(Saved entries)
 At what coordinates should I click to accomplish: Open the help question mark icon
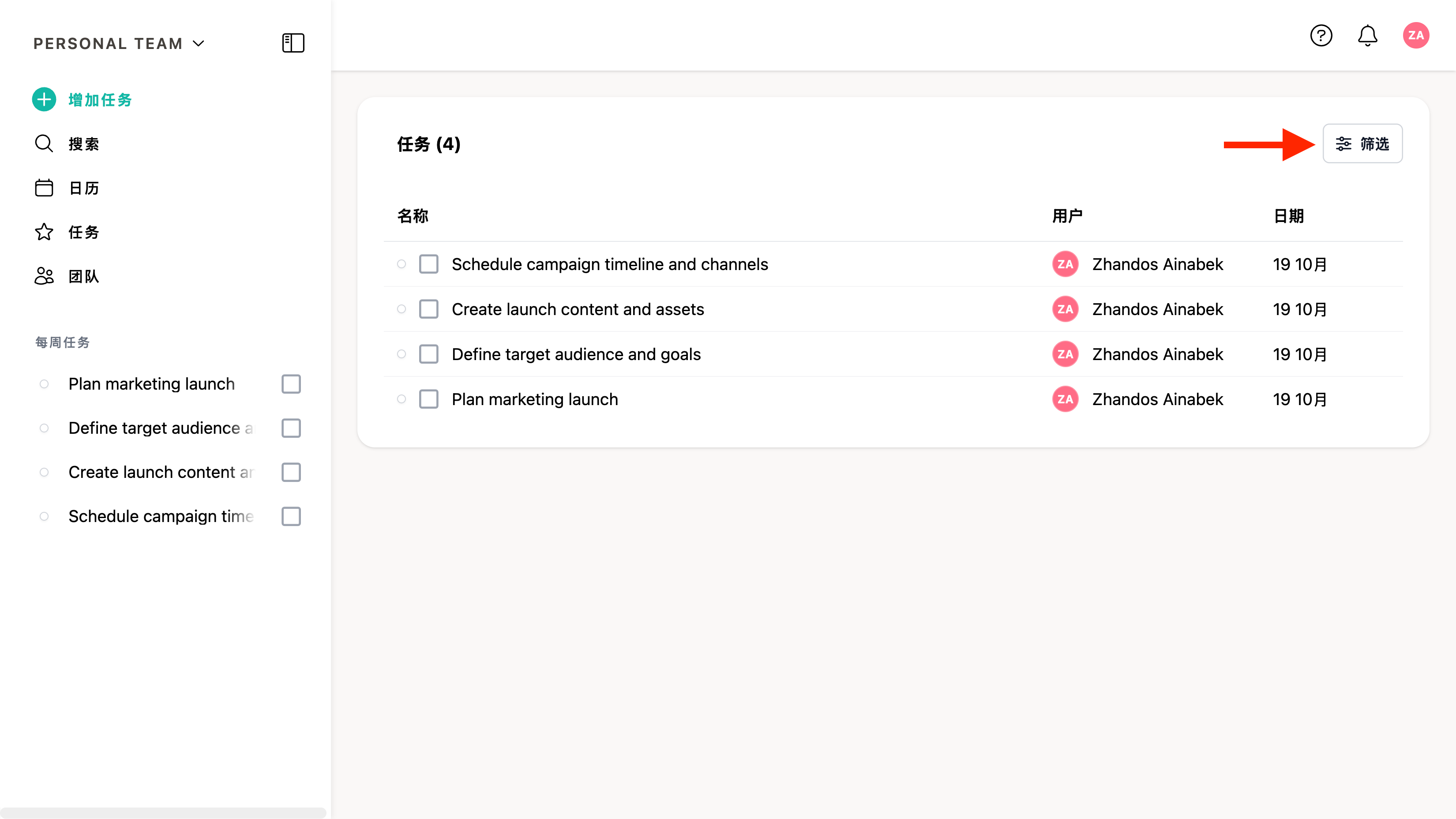(x=1321, y=36)
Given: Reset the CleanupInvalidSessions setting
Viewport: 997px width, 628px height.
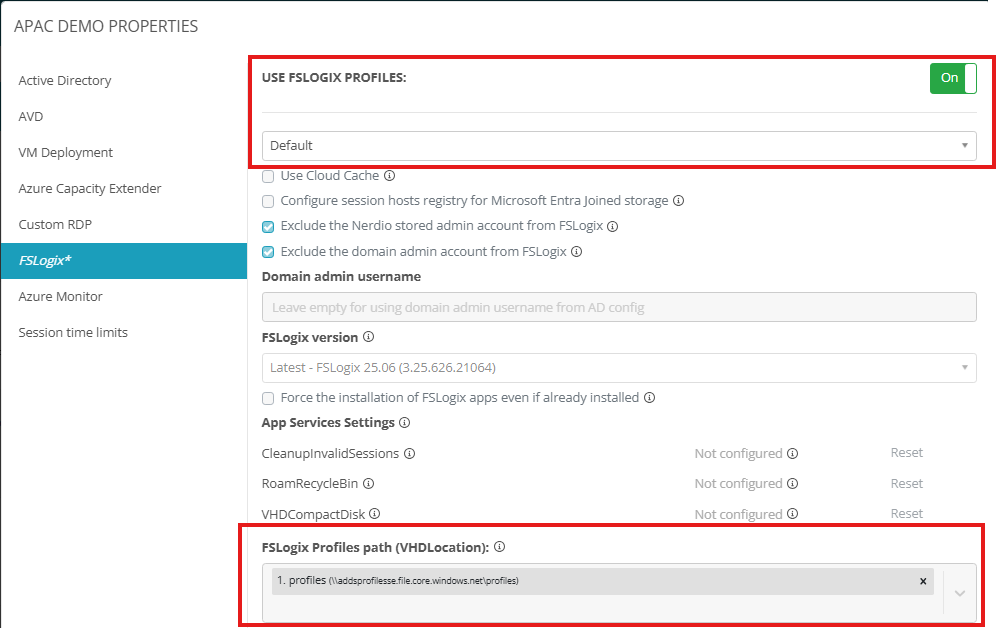Looking at the screenshot, I should point(906,453).
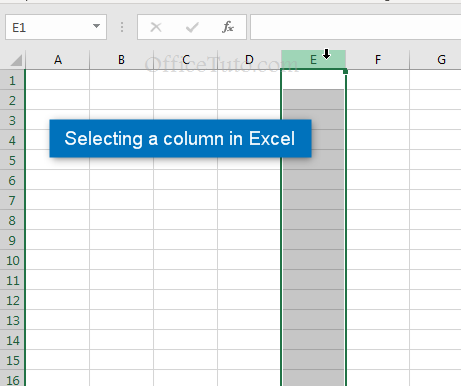
Task: Select row 13 header
Action: [x=12, y=320]
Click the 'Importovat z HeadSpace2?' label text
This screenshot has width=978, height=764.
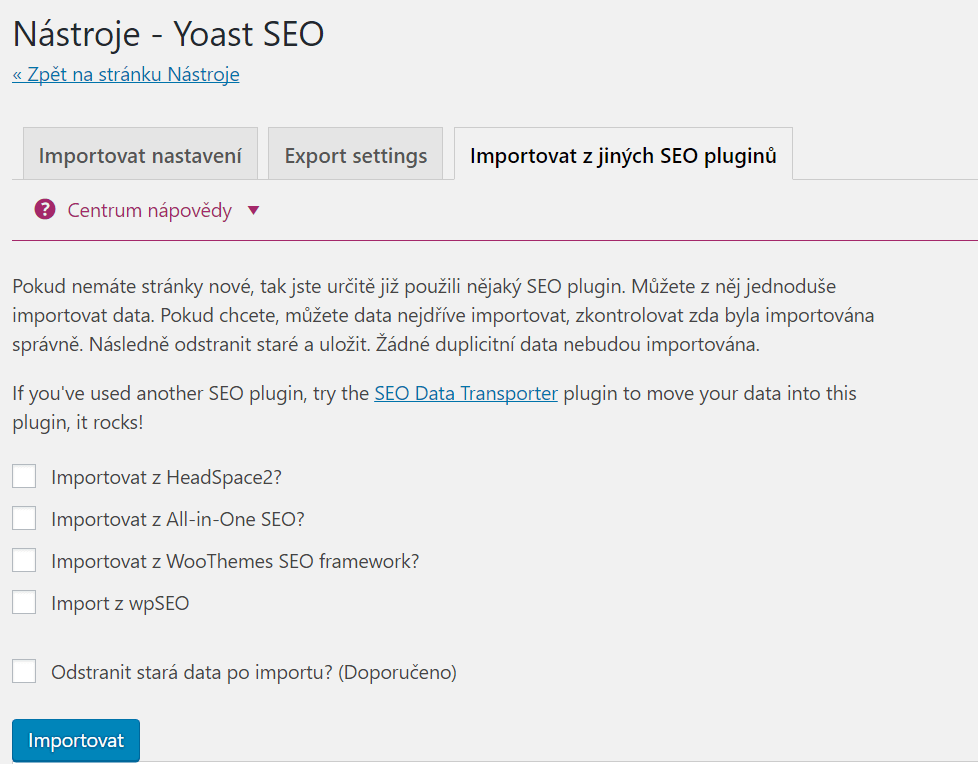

EXERCISE DIRECTIONS: Looking at the records above, extract only the lines from the one with "Viewport: 997px width, 628px height." through the last line, exactly, with the pictures left out.

SOLUTION FOR THIS PROBLEM:
Viewport: 997px width, 628px height.
Looking at the screenshot, I should point(906,453).
Task: Select row 13 header
Action: [x=12, y=320]
Click the 'Importovat z HeadSpace2?' label text
This screenshot has width=978, height=764.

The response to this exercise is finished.